Nevada is a community property state. That means that most property acquired by a couple during marriage is community property and is split down the middle. The surviving spouse receives his or her share as their sole and separate property. According to NRS 123.250, the remaining share will also go to the surviving spouse unless some other testamentary disposition has been made. That's important because if the decedent spouse had children from a previous marriage, those children will have no legal right to the community property portion of their deceased parent's property. That is, unless a will and/or trust is in place to direct differently. If that is an undesirable result, then estate planning in advance will resolve that.

If the decedent (meaning deceased) spouse had any separate property of their own, that property is treated differently. This includes assets acquired before a second marriage that haven't been commingled and mixed in with the couple's community property. After debts are paid, the remaining amount is now subject to succession rules. Different circumstances dictate different treatments:

If the decedent spouse left behind only his or her surviving spouse and one child, then the property will be split evenly between the two. If there is a surviving spouse and more than one child, then the surviving spouse receives one third of the separate property, with the kids receiving equal shares of the rest.

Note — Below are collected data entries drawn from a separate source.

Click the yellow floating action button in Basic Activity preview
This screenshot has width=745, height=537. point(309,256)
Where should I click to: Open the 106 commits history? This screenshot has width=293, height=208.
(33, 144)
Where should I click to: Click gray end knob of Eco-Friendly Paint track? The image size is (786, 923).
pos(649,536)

Finally, if the person who passes away is single, either having never been married or was predeceased by his or her spouse, but leaves behind one child, then that child receives the entire estate. If there are multiple children, then the children share equally. The shares are the same no matter if the child is alive or dead, so long as a deceased child left behind children of their own, who would receive their parent's share in equal shares among themselves.

This is a very simplistic breakdown of Nevada's succession statutes and ignores less common scenarios. The point of this though is to show that what the state has planned for you and your family may not be what you have in mind. This is especially true for the increasingly common second marriages where kids from a previous marriage stand to lose quite a bit if proper planning is not made.